Two days later, the Office of Management and Budget issued a veto threat that focused primarily on charges that the Republicans’ bill violated the 2011 Budget Control Act and on proposed cuts in well-known programs such as rural development, nutrition and international aid. But in a little noted passage of the statement of Obama administration policy, OMB blasted the proposed cuts of $55 million and $9 million respectively in building maintenance and staff office deployment.
“Consistent with the administration's efforts to reduce administrative costs, the department is streamlining services and cutting expenses by closing unnecessary offices, reducing travel and printing, and consolidating information technology contracts. The committee proposal to eliminate O&M funding entirely and the deep cut in the USDA-wide staff offices would put an unrealistic burden on agencies,” OMB noted.
The veto threat also protested House Republican plans to cut funding for salaries and expenses at USDA service centers connected to the Farm Service Agency, the Natural Resources Conservation Service and Rural Development.
“Each of these agencies has seen significant decreases in its administrative budget since 2010, which they have met through permanent staffing reductions using voluntary early retirement and separation authorities, delaying or eliminating the acquisition of important information technologies upgrades, office closures, and reductions for most other administrative expenses,” OMB said. “An additional 3 percent reduction could harm program delivery, delay rural economic development, and lead to longer waits for farm and home loans as well as assistance for farmers and ranchers.”
The Senate version of the agriculture spending bill, which cleared the Appropriations Committee in April, contains no such cuts. Its buildings and facilities budget of $241.3 million is split into three sections, rental payments, building security, and operations and maintenance. The Senate proposal matches the House proposal in the first two categories, but would allocate $52,169,000 for operations and maintenance, or about $3 million less than the president’s request as compared with zero in the House version.
When the president’s budget came out in February, the Agriculture Department asked for continuing funding in operations and maintenance to help with repairs, health and life safety issues and energy conservation in its two-building headquarters complex and George Washington Carver Center in Beltsville, Md. The department also asked for authority for the secretary to shuffle funds from previous years’ budgets as he consolidated offices and sought new efficiencies.
Just weeks before the fiscal 2013 budget was released, Agriculture Secretary Tom Vilsack announced that USDA was contributing to the Obama administration’s Campaign to Cut Waste by creating a Blueprint for Stronger Service. The plan will result in closures of 259 domestic offices, facilities and labs across the country, as well as seven foreign offices, for an estimated savings of $150 million annually.
Floor votes on the Agriculture appropriations bills will take place later in the summer, though the major farm authorization bill cleared the Senate this month and will be taken up by the House in July.

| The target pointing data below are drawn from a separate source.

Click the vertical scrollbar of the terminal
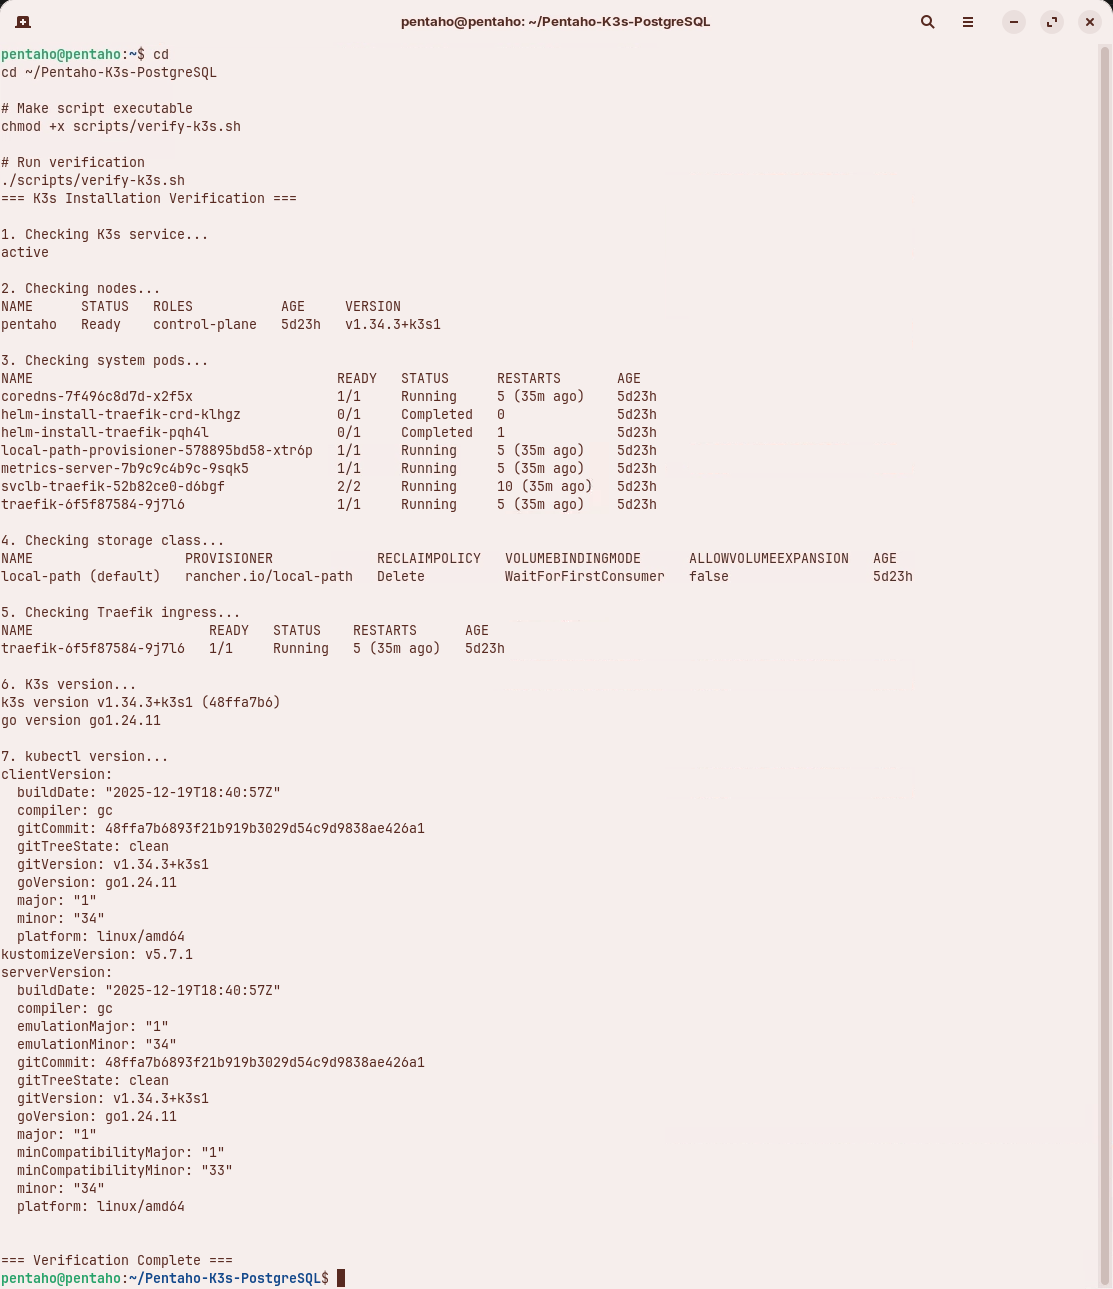point(1105,660)
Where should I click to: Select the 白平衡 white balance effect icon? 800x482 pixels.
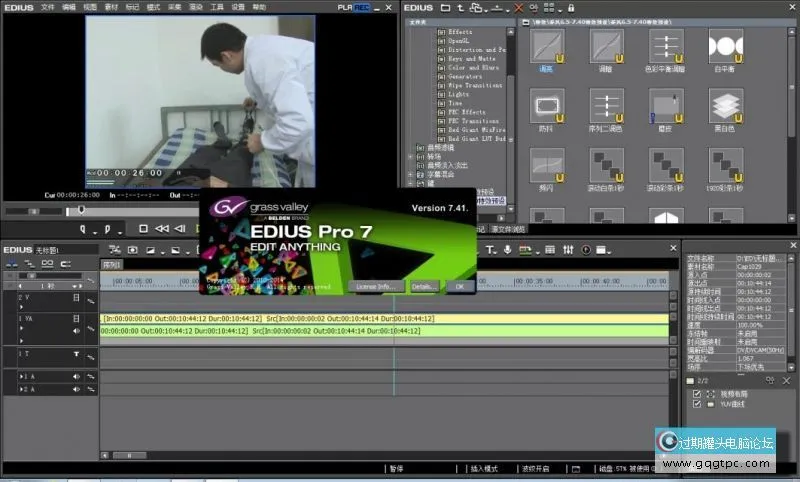coord(726,46)
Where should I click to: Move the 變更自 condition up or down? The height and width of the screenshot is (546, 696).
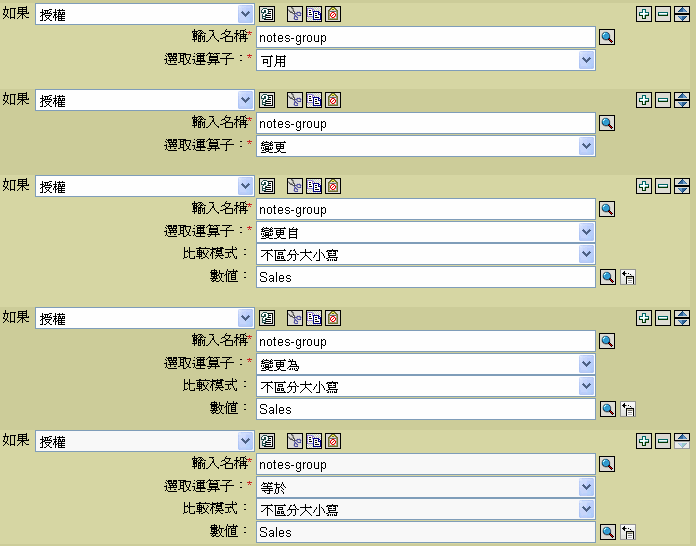(682, 187)
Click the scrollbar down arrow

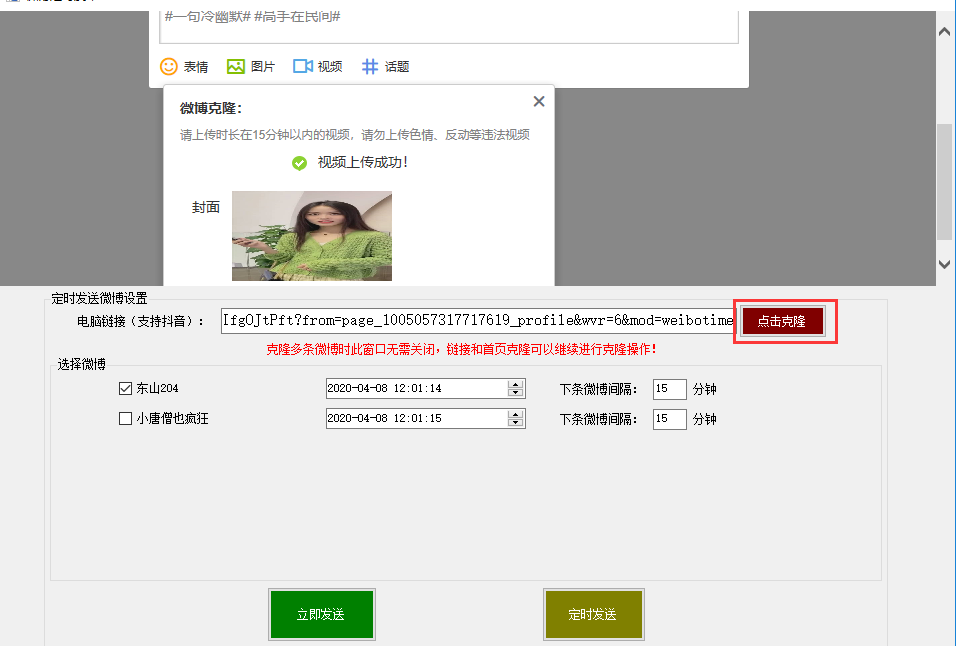pos(945,264)
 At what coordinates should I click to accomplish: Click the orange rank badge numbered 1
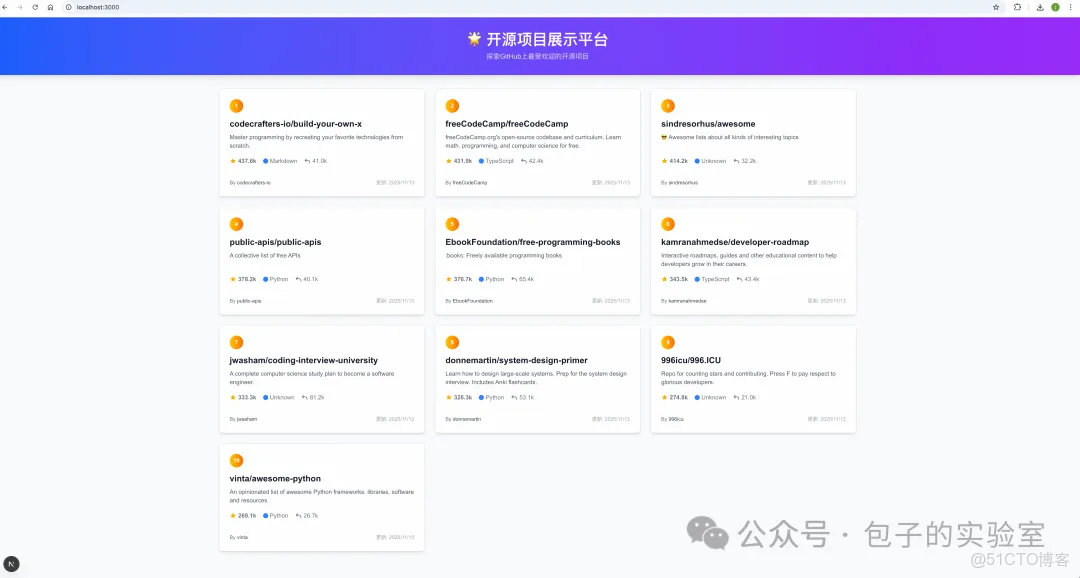point(236,105)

What is clear now is the department’s desire for continued and flexible funding as it reduces its facilities footprint does not fit with the deficit reduction plans of House appropriators. “This legislation,” said House Appropriations Chairman Hal Rogers, R-Ky., “represents a careful balance between fiscal restraint and responsible investments in programs to support an abundant and safe food and drug supply, promote U.S. interests in the global economy, and encourage economic development in our rural communities.”